Both ventilation systems under consideration here consumed energy to operate the fans and to cover the heat losses caused by increased ventilation. The annual energy consumption of the fans E_f [kWh/y] was calculated based on the electrical input and operating time. On the subject of the operating times, two scenarios were considered:

• Continuous operation ensuring n_req for 24 h a day, 365 days a year;
• Cyclic operation ensuring n_req for 15 h every day of the year, while for the remaining 9 h n = 0, 1 h⁻¹ (the minimum ventilation intensity required by EN 15665 [30] for the period when the building was not occupied; this value corresponded to the ventilation intensity, which was measured in new buildings with the mechanical ventilation switched off). The ratio of work and rest periods (15/9 h) was based on the following model situation—the user of the house works outside the home for 8 h, the journey to work takes him/her 1 h and it takes him/her the same time to arrive home, and the ventilation system must be switched on 1 h before he/she arrives home so that the radon concentration drops to the required level.

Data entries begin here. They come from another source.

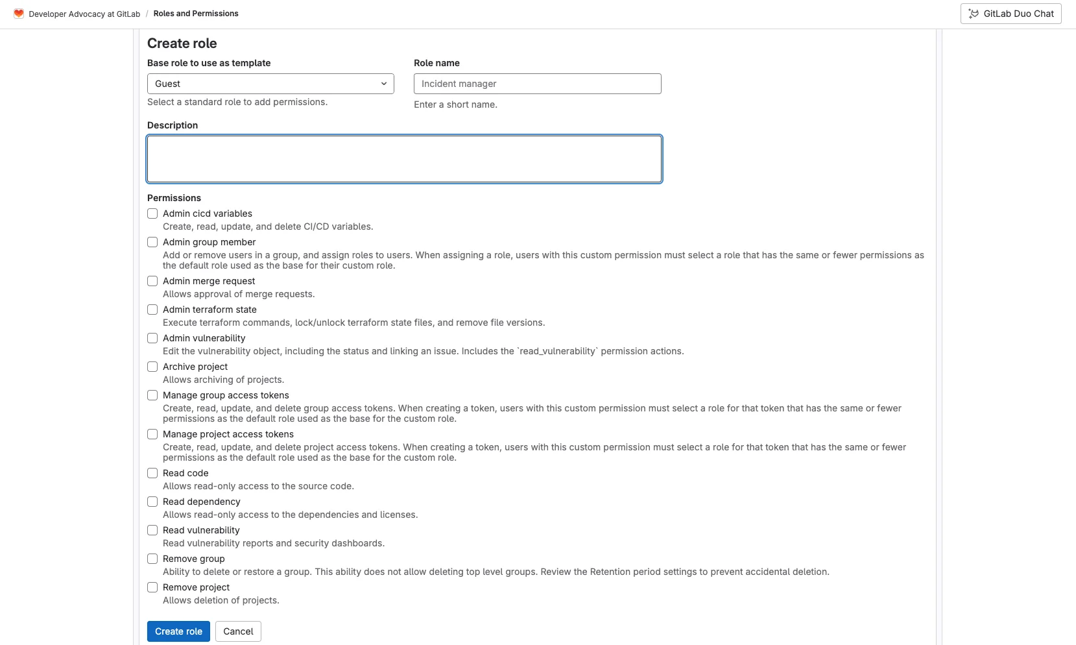Focus the Description text area

pos(404,158)
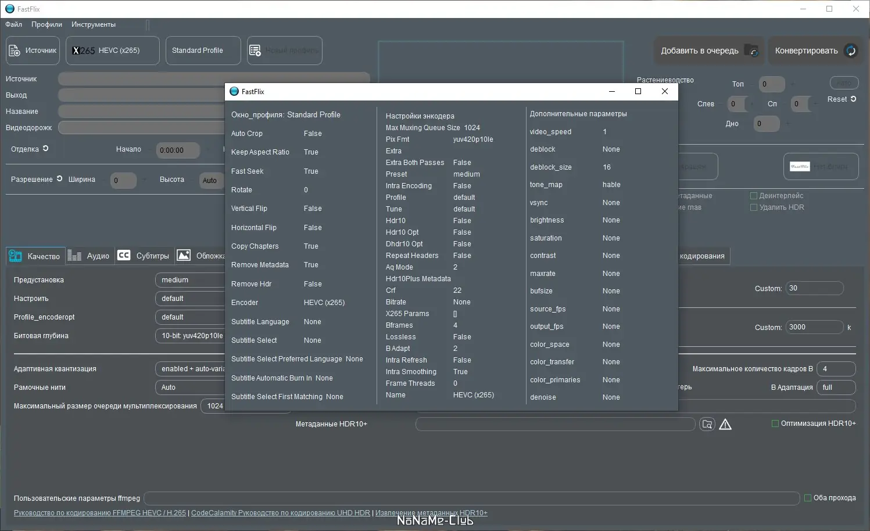The height and width of the screenshot is (531, 870).
Task: Reset crop values with Reset icon
Action: 853,99

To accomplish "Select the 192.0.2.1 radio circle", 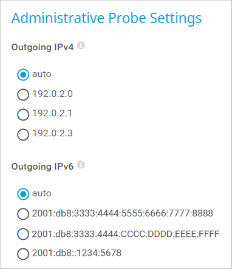I will click(23, 115).
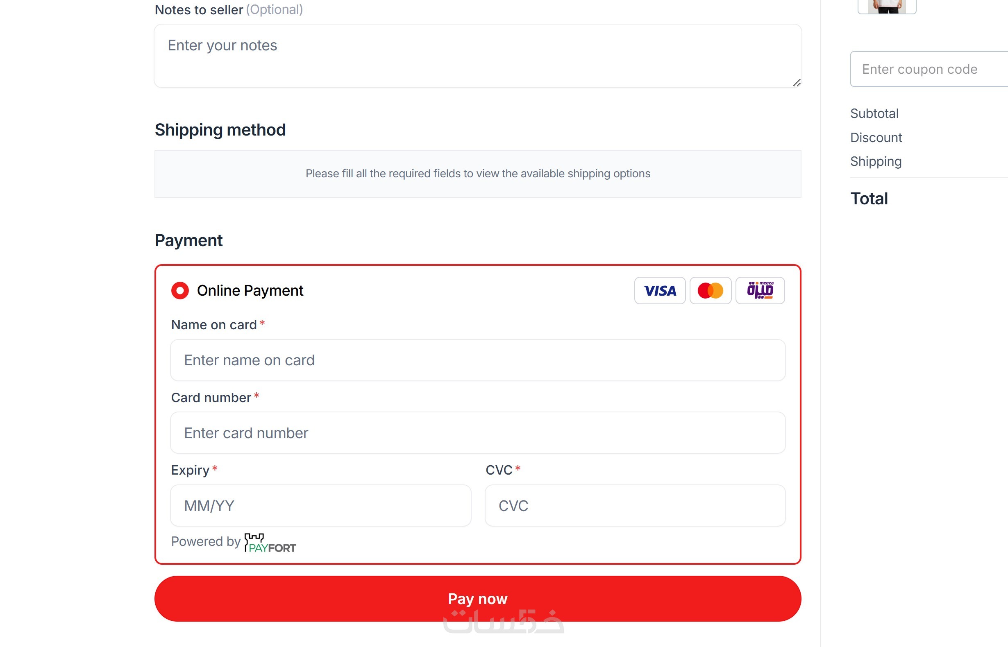Click the Mastercard logo icon

pyautogui.click(x=710, y=290)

The annual energy needs for eliminating the heat losses E_h [kWh/y] were calculated according to the relationship published in [4] by Jiránek and Kačmaříková and shown by Equation (3), considering that the reference single-family house was located in Prague (CZ). The efficiency of heat recovery was evaluated in relation to the airflow rate and the type of ventilation unit.

$$E_h=2.778\times {10}^{-7}\times (1-\mathsf{\eta })\times Q_v\times {\mathsf{\rho }}_a\times {\mathrm{c}}_a\times {\sum }_{m=1}^9{\mathrm{h}}_d\times {\mathrm{d}}_m({\mathsf{\theta }}_i-{\mathsf{\theta }}_{me})$$

(3)

where 2.778 × 10⁻⁷ is the conversion factor from Joule to kWh, η is the efficiency of the heat recovery [-], Q_v is the external air flow [m³/h], ρ_a is the air density [1.230 kg/m³], ca is the air specific heat capacity [1005 J/kg·K], m is the number of heating months (from September to May), h_d is the number of operating hours per day, dm is the number of days per each heating month, θ_i is the indoor air temperature of 21 °C, and θ_me is the average outdoor temperature for each heating month—the outdoor air temperatures were assumed to be those of Prague.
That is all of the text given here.